The city recently put out a Request For Proposals (RFP), seeking developers willing to buy the building and convert it to apartments or condos. It’s part of an effort to plug this year’s $8 to $11 million budget gap. The building is assessed at just less than $1 million, but needs a new roof.
After a walk-through by potential bidders two weeks ago, four New Haven developers put in bids in time for the Jan. 18 deadline. They are: Pike International, LLC; G. L. Capasso, Inc.; Bob Frew, architect; and A. Prete Construction Co.
Prete is working in partnership with SEEDnh, a group that has been involved in a series of efforts to rehab and preserve historic buildings in town.
On Friday, two of the four developers shared their visions for the building.
“I put in a bid that’s based on us making apartments,” said Frew (at left in photo), a city landowner and former alderman. He said the building is zoned for 11 units, but that he would seek permission to put in more. “The building is big enough to take more than 11 units.”
Frew said that he is an architect, developer, and contractor. “I rebuilt a lot of State Street,” he said. He’s also renovated other properties on Nash Street, he said.
Frew said he would work with local contractors to make rental units. “We’re looking to do this ourselves, not do it in order to sell it.”
It would cost about $1.5 million to renovate the building and take about a year, Frew said.
He said he isn’t optimistic about his chances of being the winning bidder.
“My suspicion is that the condo people will get it,” he said. “They can offer more money. ... We have to keep our prices down.” Frew said he wants to rent the apartments for less than $1,000 a month.
That plan stands in contrast to that of another bidder, a “condo guy.”
“We’re going to build luxury rentals or condos,” said Shmully Hecht (pictured), president of Pike International. “Luxury means apartments that are at least 1,000 square feet. Luxury means hardwood floors, granite counter tops, stainless steel appliances.” It also means marble bathrooms and washer and dryer hook-ups, he said. The apartments would be “chic” and “urban,” he said.
As condos, they would sell for $250 to $350 per square foot, he said. In other words, $250,000 and up. As rentals, he’d price them in “the high teens” for monthly rent.

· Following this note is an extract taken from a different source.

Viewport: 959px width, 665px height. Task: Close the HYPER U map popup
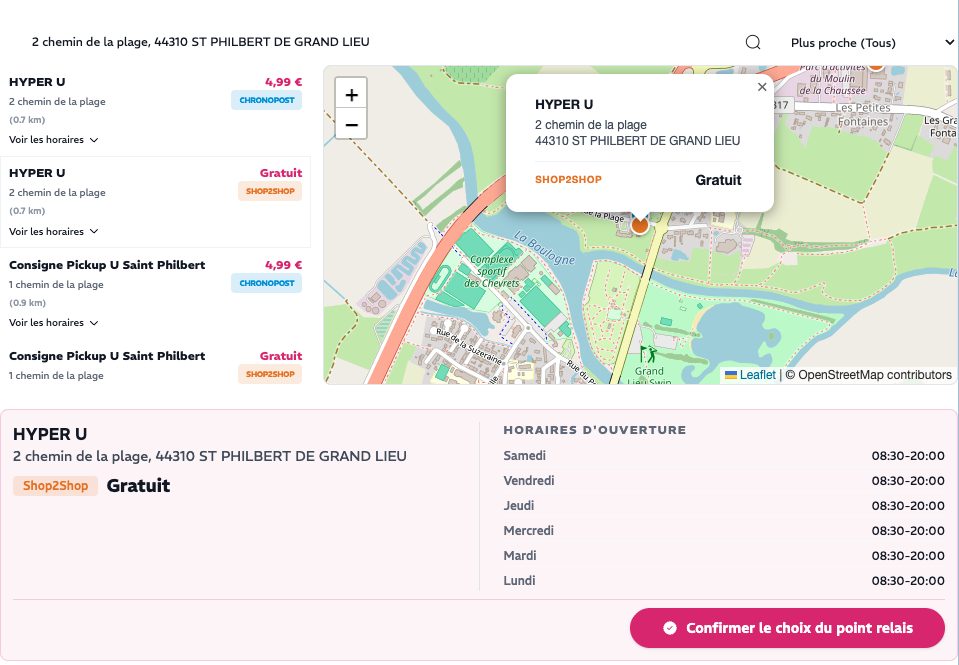coord(762,87)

“That location right now is one that demands a luxury product,” he said. Hecht said his tenants would be “a mix of working people in the city and Yale affiliates.”
It would take six months to complete renovation, “soup to nuts,” at a cost of about $2 to $3 million, Hecht said.
Like Frew, Hecht said he’d like to have more than 11 units in the building. He said he’d want to create 20 apartments.
Pike has been around for 11 years and has about 1,000 rental units in New Haven, Hecht said. His company has obtained and worked on reivving empty New Haven properties including an abandoned condo project in the Heights and the old St. Francis Home in Prospect Hill.
Pike Plans For 477 Prospect
Hecht’s company is also a bidder on another recent city RFP. Pike was the only bidder on 477 Prospect St., a Queen Anne-style house dating from the 1880s. The city has been looking to sell the long abandoned building for some time. There, as on Nash Street, Hecht said his company would make luxury apartments.
He said Pike just completed such a project down the street at 682 Prospect St. That old house was converted to luxury apartments that are now fully rented, he said. And Pike just received approval to do a similar project at 670 Prospect St.
“I think Pike has demonstrated that they’re capable of doing good work,” said Livable City Initiative staffer Evan Trachten, who has been working on the sale of 477 Prospect St. He said Pike recent renovations in the neighborhood “came out excellently, really, really nicely.”
Trachten acknowledged that the city had been looking for an owner-occupier for the house, and not have it broken up into apartments. Nevertheless, Trachten said he thinks the review committee will likely look favorably on Pike’s bid.
“I can only speculate that the committee will approve it,” he said.
If Hecht says his plan will work, then it probably will, Trachten predicted. “This guy from Pike is totally plugged into the housing market for New Haven.”